At the end of the Biafra- Nigeria civil war in 1970, the slogan of “no victor, no vanquished” which was propagated by Yakubu Gowon, gained resonance among the people (s) of Nigeria. And, in 1973, the Gowon military administration established the National Youth Service Corps (NYSC) programme to entrench peace and unity in Nigeria.
But has Nigeria achieved true peace and unity since then?
It should be noted that since the end of the civil war in 1970, the ruling political class and military juntas have been treating the Igbo people and Igbo territory as conquered people and conquered territory, respectively. The Igbo people are chafing and choking under the stranglehold of the fascist hegemony.
Lack of egalitarianism, inequity, injustice, and unfairness, which have characterized Nigeria, are not forces for the enthronement of peace and unity in any country. And President Buhari’s ethnocentrism, insularity, and provincial outlook have further bifurcated Nigeria along ethnic and religious lines, and stalled its march to economic and technological greatness.
So, Nigeria is fast morphing to a banana republic what with the issues of insecurity of lives and property, economic and technological backwardness, and disunity militating against the rise of Nigeria to greatness.
In order that Nigeria should remain as one country, and achieve rapid national development, President Buhari should get out of his provincial cloak, become broad-minded, and learn to look at issues from perspectives other than religion and ethnic origins. He should imbibe the notion that Sunday Igboho and Nnamdi Kanu reserve the right to agitate. And, he should address the issues that have given rise to their clamour for statehood instead of clamping down on them, and muzzling the voices of dissent.

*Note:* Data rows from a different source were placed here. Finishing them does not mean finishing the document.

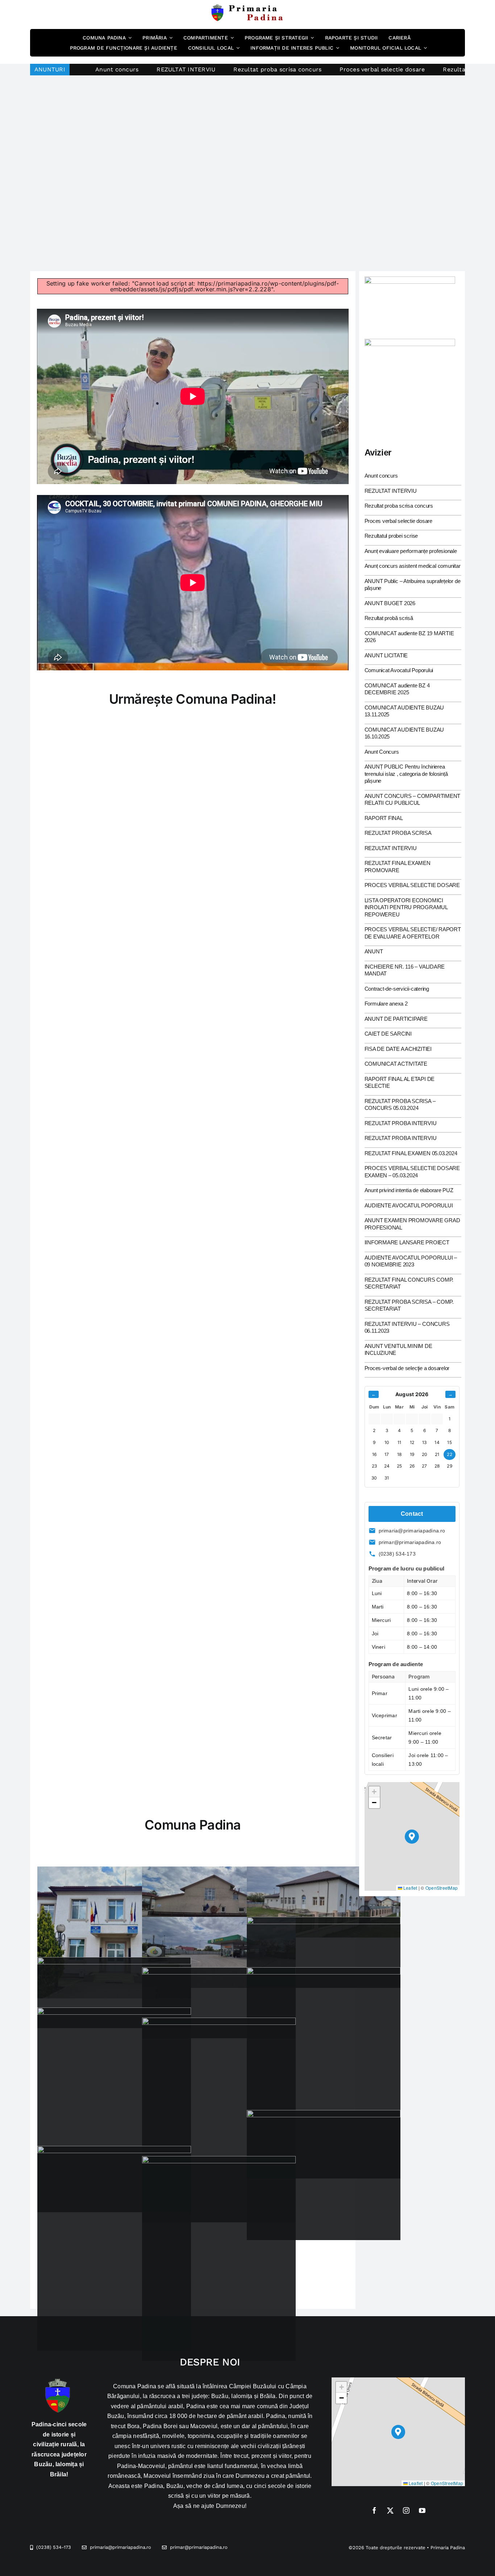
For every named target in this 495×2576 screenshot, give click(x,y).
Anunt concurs (381, 476)
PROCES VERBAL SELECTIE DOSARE (412, 885)
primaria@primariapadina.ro (412, 1530)
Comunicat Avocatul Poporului (399, 670)
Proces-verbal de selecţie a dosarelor (407, 1368)
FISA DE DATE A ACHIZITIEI (398, 1049)
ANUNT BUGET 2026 (390, 603)
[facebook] (374, 2510)
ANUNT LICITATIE (386, 655)
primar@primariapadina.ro (410, 1542)
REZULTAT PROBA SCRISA (398, 833)
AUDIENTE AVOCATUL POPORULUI (409, 1205)
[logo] (247, 6)
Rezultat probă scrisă (389, 618)
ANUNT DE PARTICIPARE (396, 1019)
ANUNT (374, 951)
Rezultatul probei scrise (375, 69)
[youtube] (422, 2510)
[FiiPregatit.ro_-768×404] (410, 279)
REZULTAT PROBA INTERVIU (401, 1123)
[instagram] (406, 2510)
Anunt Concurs (382, 752)
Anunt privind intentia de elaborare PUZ (409, 1190)
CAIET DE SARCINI (388, 1034)
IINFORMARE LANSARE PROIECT (407, 1242)
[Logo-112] (410, 341)
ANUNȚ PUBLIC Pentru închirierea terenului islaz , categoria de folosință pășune (406, 773)
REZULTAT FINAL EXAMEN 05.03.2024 (411, 1153)
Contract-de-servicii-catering (397, 989)
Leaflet (409, 1888)
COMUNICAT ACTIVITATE (396, 1064)
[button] (412, 1837)
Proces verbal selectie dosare (279, 69)
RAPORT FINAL (384, 818)
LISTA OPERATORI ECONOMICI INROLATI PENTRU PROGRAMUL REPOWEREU (406, 907)
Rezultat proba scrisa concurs (175, 69)
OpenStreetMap (441, 1888)
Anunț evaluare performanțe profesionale (411, 551)
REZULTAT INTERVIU (83, 69)
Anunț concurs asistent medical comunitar (413, 566)
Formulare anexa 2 (386, 1003)
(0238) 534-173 (397, 1554)
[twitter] (390, 2510)
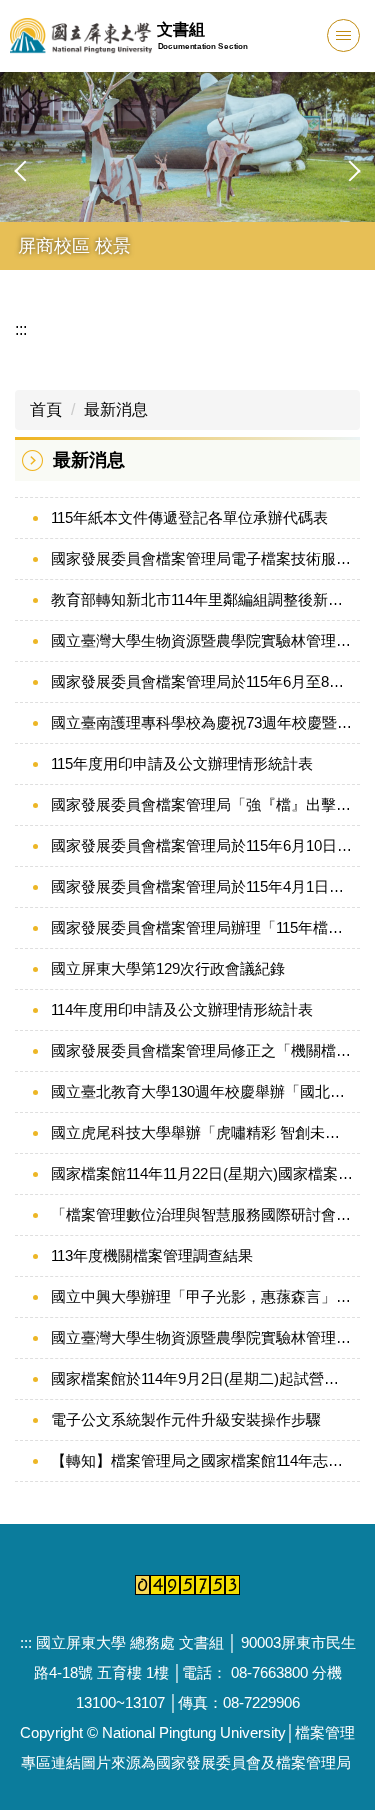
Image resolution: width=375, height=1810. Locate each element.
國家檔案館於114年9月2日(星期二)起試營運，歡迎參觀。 (202, 1378)
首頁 (46, 409)
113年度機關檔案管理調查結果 (152, 1255)
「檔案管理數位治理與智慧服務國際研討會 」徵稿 (202, 1214)
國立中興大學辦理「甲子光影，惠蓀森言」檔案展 (202, 1296)
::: (21, 329)
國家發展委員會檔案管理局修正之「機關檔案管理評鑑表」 (202, 1050)
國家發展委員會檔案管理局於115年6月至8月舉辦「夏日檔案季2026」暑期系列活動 (202, 681)
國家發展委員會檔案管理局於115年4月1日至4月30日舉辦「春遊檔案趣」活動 (202, 886)
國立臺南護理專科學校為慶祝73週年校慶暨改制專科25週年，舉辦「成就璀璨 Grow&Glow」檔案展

I would like President Buhari to acquiesce into the idea of ceding the presidential seat to the Southeast, the homeland of the Igbo people in 2023. Doing that will diffuse political tension in the country , assure the Igbo people that they are not unwanted people in Nigeria, and set our country on the path of achieving true peace and unity, which is a sine qua non for our country’s leap to the summit of economic and technological greatness.
- Chiedu Uche Okoye, Uruowulu-Obosi, Anambra State.